The Strad Issue: November 2023

Description: Highly contrasted readings of Mozart’s evergreen concertos

Mozart Capucon

Musicians: Renaud Capuçon (violin) Lausanne Chamber Orchestra

Works: Mozart: Violin Concertos nos.1–5; Adagio K261; Rondo K373

Catalogue number: DG 486 4067 (2 CDs)

Mozart Nosky

Musicians: Aisslinn Nosky (violin) Handel and Haydn Society

Works: Mozart: Violin Concertos: no.1 K207, no.2 K211; No.5 ‘Turkish’ K219

Catalogue number: CORO COR16200

Having recently brought out a four-disc set of Mozart violin sonatas (reviewed last month), Renaud Capuçon now turns to the concertos, bringing them all together in recordings made in Lausanne last autumn. At the same time, Aislinn Nosky completes her survey with the First, Second and Fifth concertos, recorded in concert in Boston between 2019 and 2023. While the approaches are naturally a world apart – suave modern instruments and techniques versus gut strings and period manners – the aims are identical: to reveal the beauty and ingenuity of these youthful masterpieces. Both succeed in their own individual ways.

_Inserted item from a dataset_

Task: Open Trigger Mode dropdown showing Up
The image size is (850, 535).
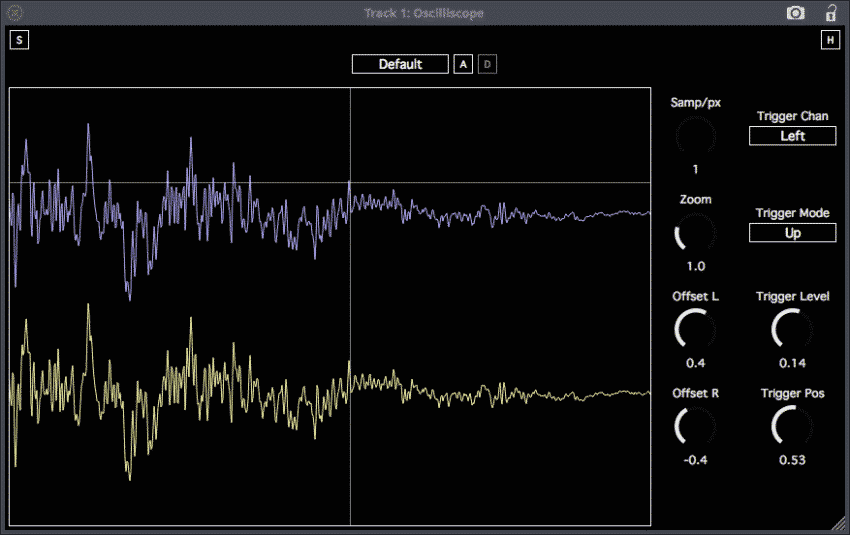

Capuçon’s concern is, as ever, with his trademark beauty and consistency of tone, while Nosky and her Boston players rejoice in the different ways in which historic instruments produce their sound. Compare held notes, such as in the first solo paragraph of the Adagio of the B flat major Concerto K207. Capuçon’s long high B is still, serene and even, gently warmed by vibrato, while Nosky’s bulges as the pressure of the 18th-century bow fluctuates from frog to tip. Whether in faster or slower music, Capuçon’s sound always has a core of sweetness, whereas there’s a tarter, more grainy element to Nosky’s.

The true test is in the ‘Turkish’ episode in the finale of the Fifth Concerto. The travelling players are clearly in town in both performances, enlivening the party with some good, woody col legno (Mozart marks it coll’arco al roverscio). But you may feel that Capuçon observes the spectacle as if from a Vienna coffee house, whereas Nosky is right in there with them, delighting in the whirl of the dancers and the crackle of the campfire. The audience is audibly with her all the way.

The DG recording doesn’t specify whether it’s taken from concert performances but there is a palpable live atmosphere (but no audience noise) around the sound in Lausanne’s Théâtre de Beaulieu. The Coro disc is explicitly live, in the warm wood-lined acoustic of Boston’s Symphony Hall, though atmosphere comes and goes suspiciously in unaccompanied passages. Between these two immensely satisfying sets, there is something for every Mozartian.